Jails across Michigan are in a state of crisis. Overcrowding and mental health concerns are serious problems, ones that cost taxpayers money and could compromise safety for inmates and communities alike.
“If it’s not making us safer, why keep banging our heads against the wall?” – Chief Justice Mary McCormack, Michigan Supreme Court
Last year, Lieutenant Governor Garlin Gilchrist and Michigan Supreme Court Chief Justice Bridget Mary McCormack teamed up as co-chairs of a new task force meant to find better ways to run our courts, jails and prisons while making the state a safer place.
The Michigan Joint Task Force on Jail and Pretrial Incarceration made its recommendations earlier this month. They include stopping the practice of revoking drivers licenses in cases where people don’t pose a threat on the roads, as well as to strengthen the likelihood that people can be released while they’re awaiting trial, among many other things.
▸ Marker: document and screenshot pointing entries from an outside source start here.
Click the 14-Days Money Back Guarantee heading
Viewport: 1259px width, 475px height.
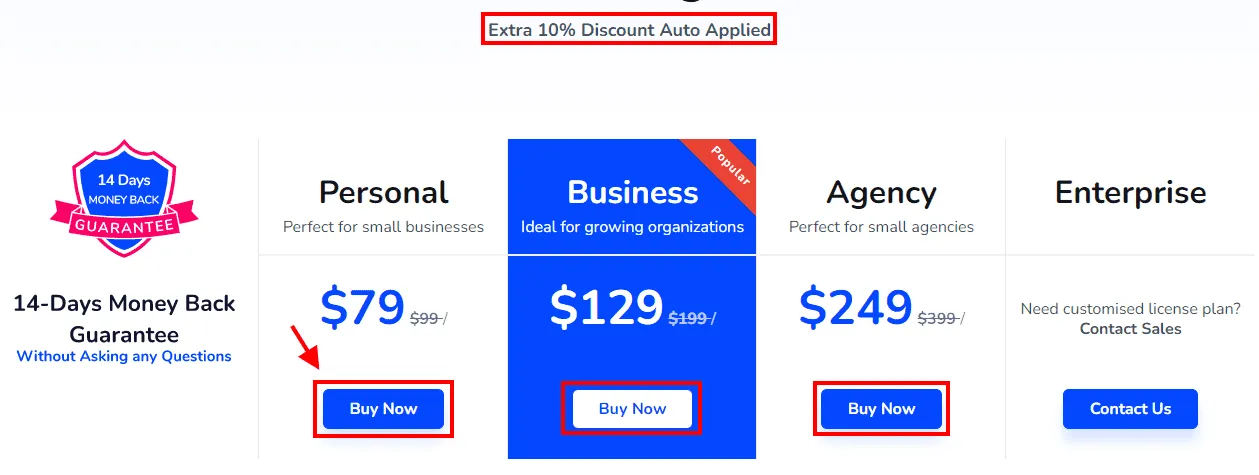pos(124,319)
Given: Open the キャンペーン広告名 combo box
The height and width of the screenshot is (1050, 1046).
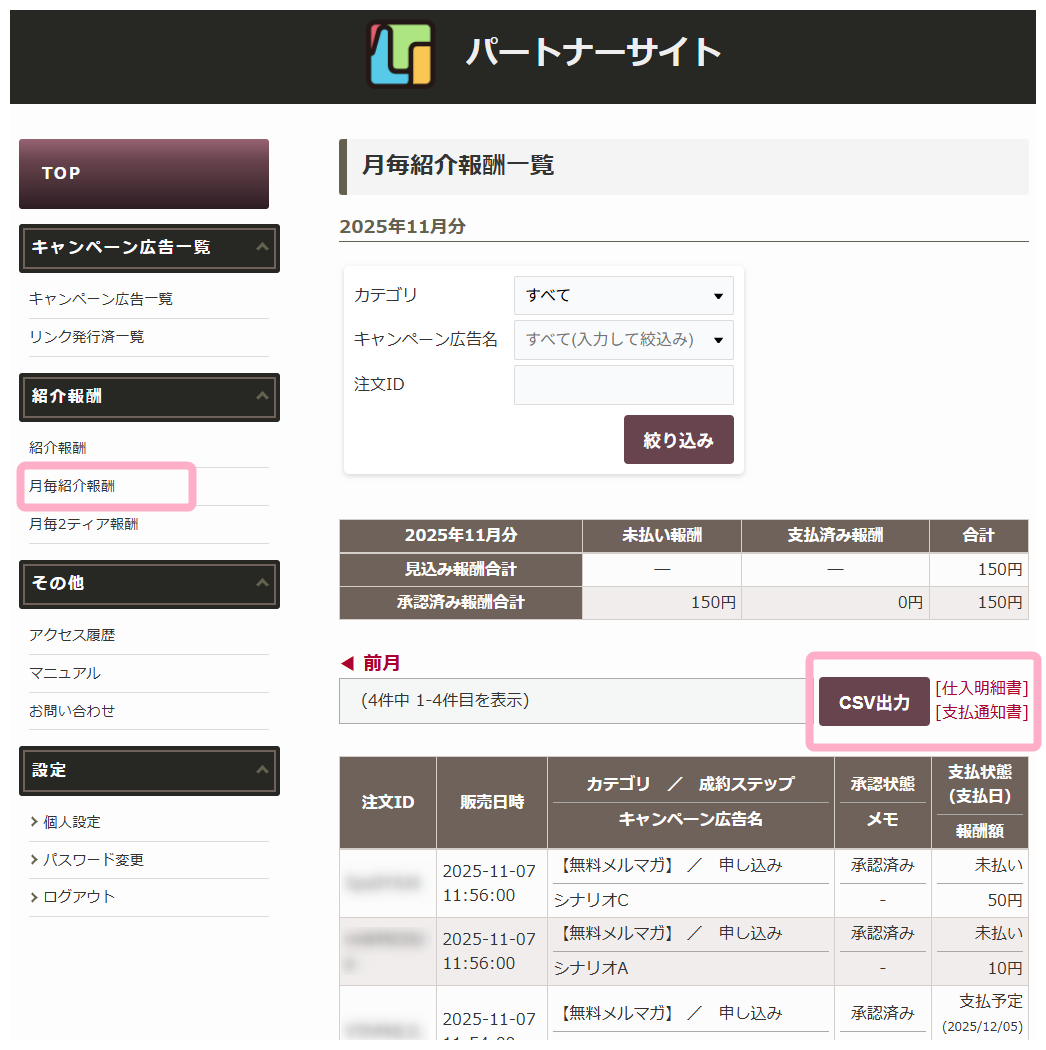Looking at the screenshot, I should coord(623,340).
Click on the player above to hear Gilchrist and McCormack talk about the state of the criminal justice system in Michigan.
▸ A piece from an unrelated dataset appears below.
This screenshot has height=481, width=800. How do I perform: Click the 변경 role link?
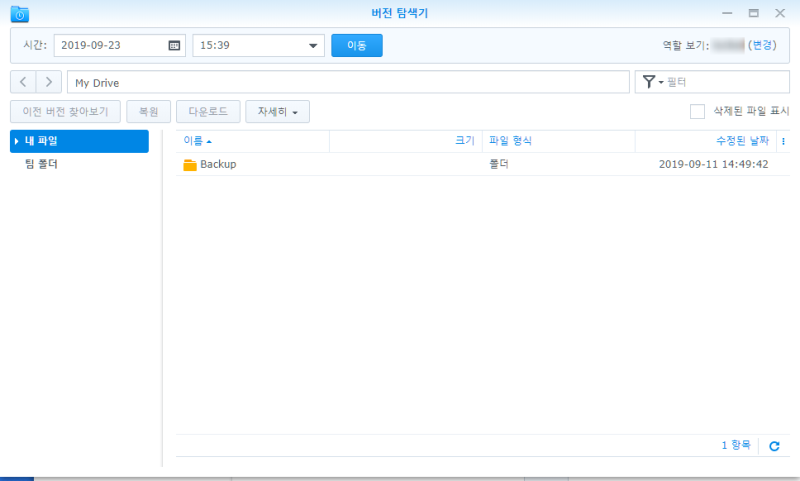[x=762, y=45]
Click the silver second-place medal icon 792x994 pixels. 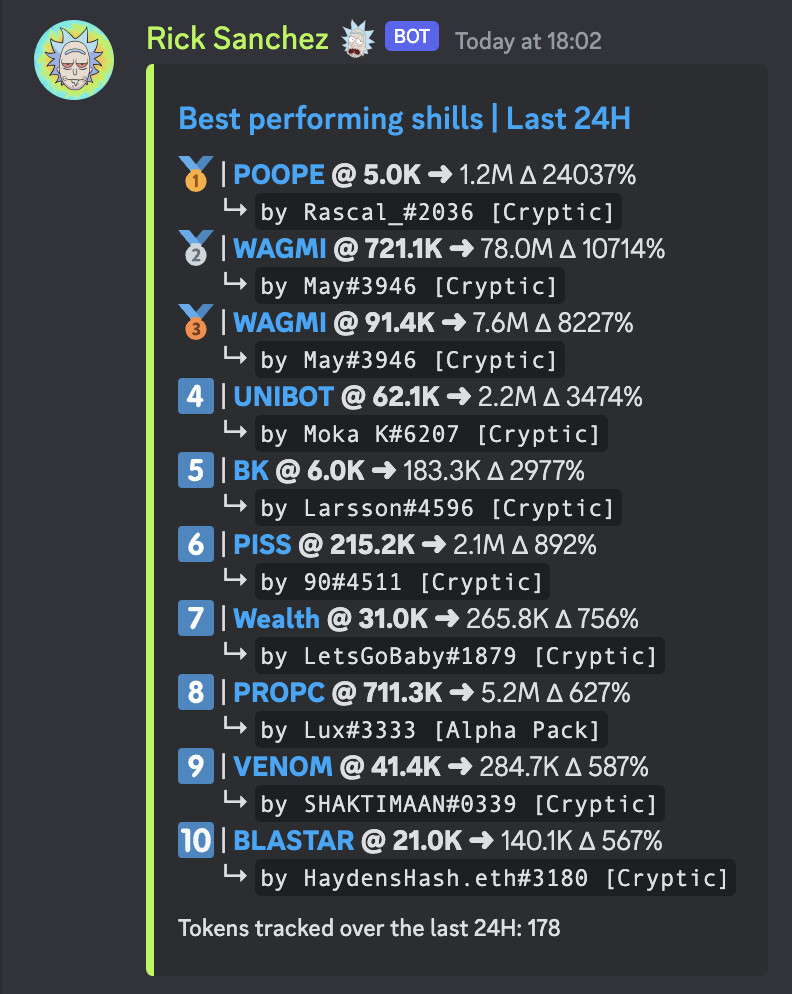[196, 248]
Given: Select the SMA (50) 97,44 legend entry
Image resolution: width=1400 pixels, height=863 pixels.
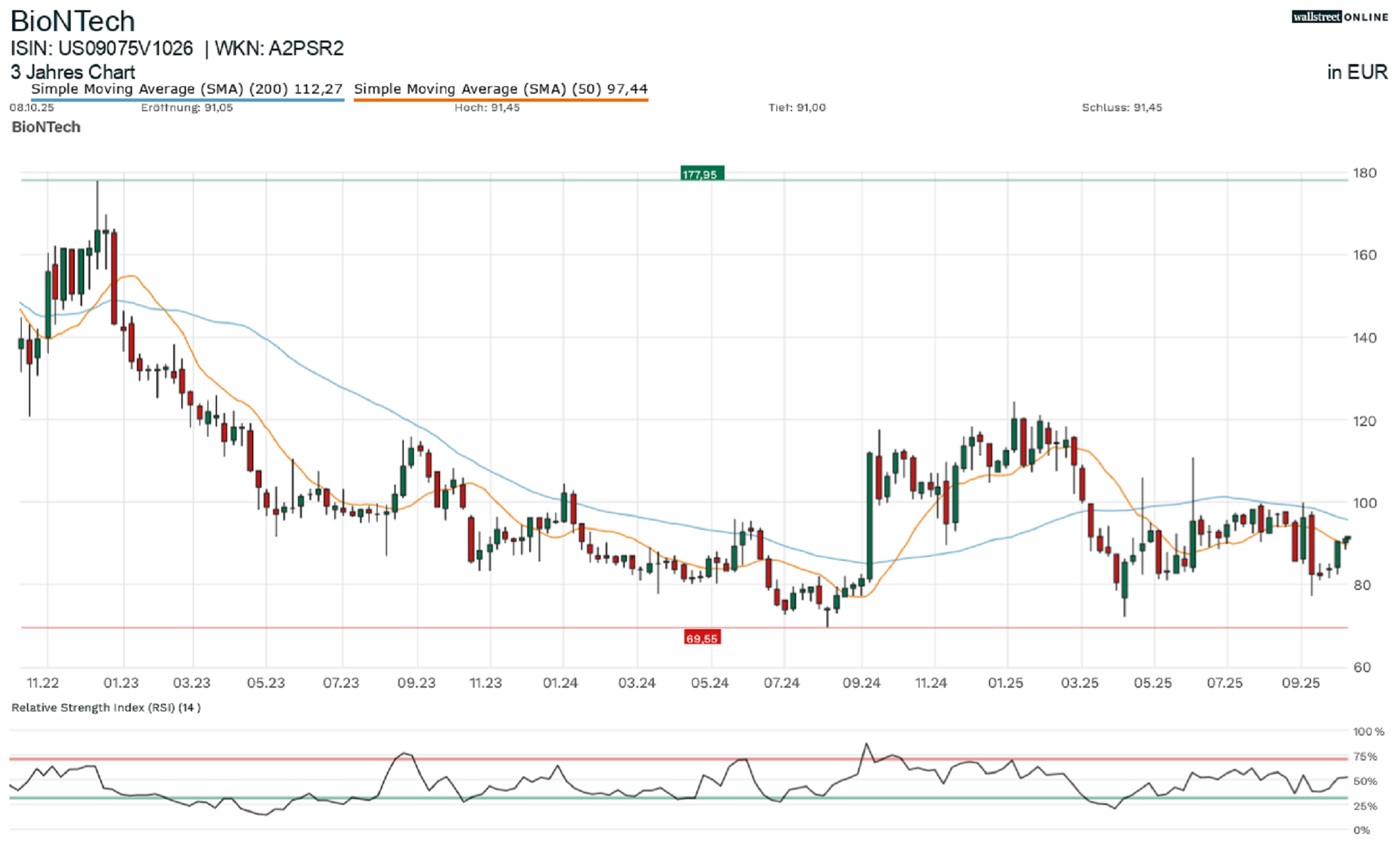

Lt. Gov. Garlin Gilchrist is co-chair of the Michigan Joint Task Force on Jail and Pretrial Incarceration. He says the task force represents “the deepest dive in the history of the county jails system” in Michigan.
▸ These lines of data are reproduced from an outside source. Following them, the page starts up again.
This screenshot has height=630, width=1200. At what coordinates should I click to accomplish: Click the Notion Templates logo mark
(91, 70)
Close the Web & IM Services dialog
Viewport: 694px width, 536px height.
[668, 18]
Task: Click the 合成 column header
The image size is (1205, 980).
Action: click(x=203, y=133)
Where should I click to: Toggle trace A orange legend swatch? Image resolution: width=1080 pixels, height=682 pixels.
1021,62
Michigan Supreme Court Chief Justice Bridget Mary McCormack is co-chair of the task force. She notes that Michigan spends about $2 billion every year on prisons alone. “And if it’s not making us safer, why keep banging our heads against the wall?” she says.
“To the extent that we can be more careful about who we funnel into that system, we will be way ahead of much of the rest of the country on this,” says McCormack.
When posed with the idea that what is currently happening in Michigan’s courts and jails systems represent a form of modern day debtors prisons, Gilchrist says that’s not all that far-fetched.
“I don’t think you need to be afraid to go there,” says the Lieutenant Governor.
McCormack notes that it’s unconstitutional to send someone to jail because they can’t pay fines or fees.